Receipt Testing Platform
Back in early 2016 we began developing our receipt OCR technology. One of the first things we developed was our receipt testing platform (RTP). This enabled us to continually benchmark against various batches of receipts as we improved our accuracy.
The RTP also allowed us to not only test results against our own improvements, but to also compare results against other receipt OCR APIs to evaluate how our technology compared to other providers.
The first and most important data field that we worked on was our receipt “total” extraction. At this early stage we were able to gather a limited number of POS receipts from around the world and use these as the starting batch for testing. We grouped these receipts into 3 classes.
High resolution clear and logical receipt formats with good lighting.
Good resolution receipts but with some anomalies including possible folds, crumples, bad lighting, irregular formats etc.
Highly irregular and possible low resolution receipts with multiple anomalies such as folds, crumples, bad lighting, irregular formats etc.
Similar to receipt OCR itself, this classification system could never be an exact science. It did however give us a good gauge as to the strength of our improvements and in what areas we were making them.
Global Test Batch
Our initial batch comprised of just over 1000 receipts gathered from various sources online. We also gathered receipts through a range of companies from different regions who agreed to share samples from their expense reports to assist with our research and development.
We meticulously ensured that the samples were from the widest range of formats and regions as possible and that they were all produced from point of sale printing systems (POS). Over the next 18 months, we grew this batch as we received more receipts from our early Alpha and Beta testers. By that time, we had around 4000 receipts as part of our main test batch.
The main goal of our early development was to improve on the accuracy of a single other receipt OCR service that our research showed as the world leader in this area.
After around 18 months development, we had not only matched this result but improved on them in every class we tested on. At this stage we were confident that we had the beginnings of an intelligent receipt data extraction technology.
There was still the huge task ahead of us to build in all the other data fields, not least of which included a multi-language receipt OCR that could extract all the key data from any POS receipt in the world.
Over 3 years on, our global testing batch has grown to over 50,000 receipts. We now perform tests on all the larger POC batches that come in from our various partners. From our starting vision, we are proud to have achieved much more than we had initially hoped for. Using our current global testing batch on our RTP, our receipt “total” extraction results are currently 15% more accurate than our closest competitor. When tested on various other regional and POC batches, we receive results currently ranging from 12% to 35% more accurate than any other receipt OCR provider in the world.
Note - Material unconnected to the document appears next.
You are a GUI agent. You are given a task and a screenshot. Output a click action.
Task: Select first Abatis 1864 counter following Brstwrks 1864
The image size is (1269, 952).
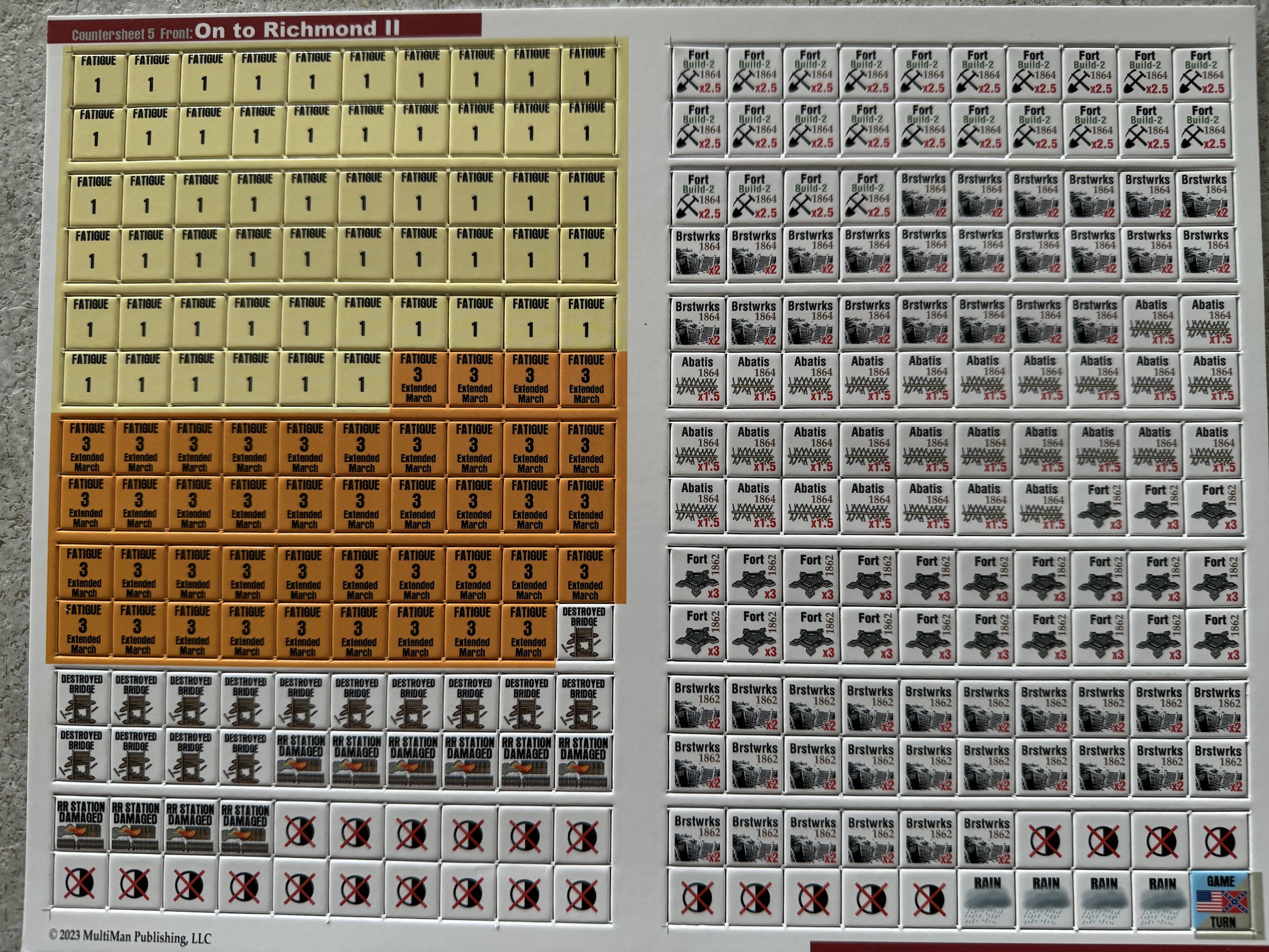[1151, 323]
During our development and largely in part due to our highly accurate extraction of other key data fields, we released a “validated total” field. This field effectively supplies a confidence score of .999 which we have found to be more accurate than humans when it comes to to the manual data entry of totals from POS paper receipts.
The World’s Most Advanced Receipt OCR
Although this study was purely based on our receipt “total” extraction results, we have numerous case studies on line items, establishments and all many of our other data fields. These studies have been tracked for over 18 months, and show impressive results that we are proud and eager to publish.
We look forward to releasing these studies in the coming months to show how our dedication to our technology is producing world class results.
Our methodical testing on all of our data fields and the consistent customer validation on the quality of these results is why we can firmly state, that Tabscanner is the world’s most advanced receipt OCR.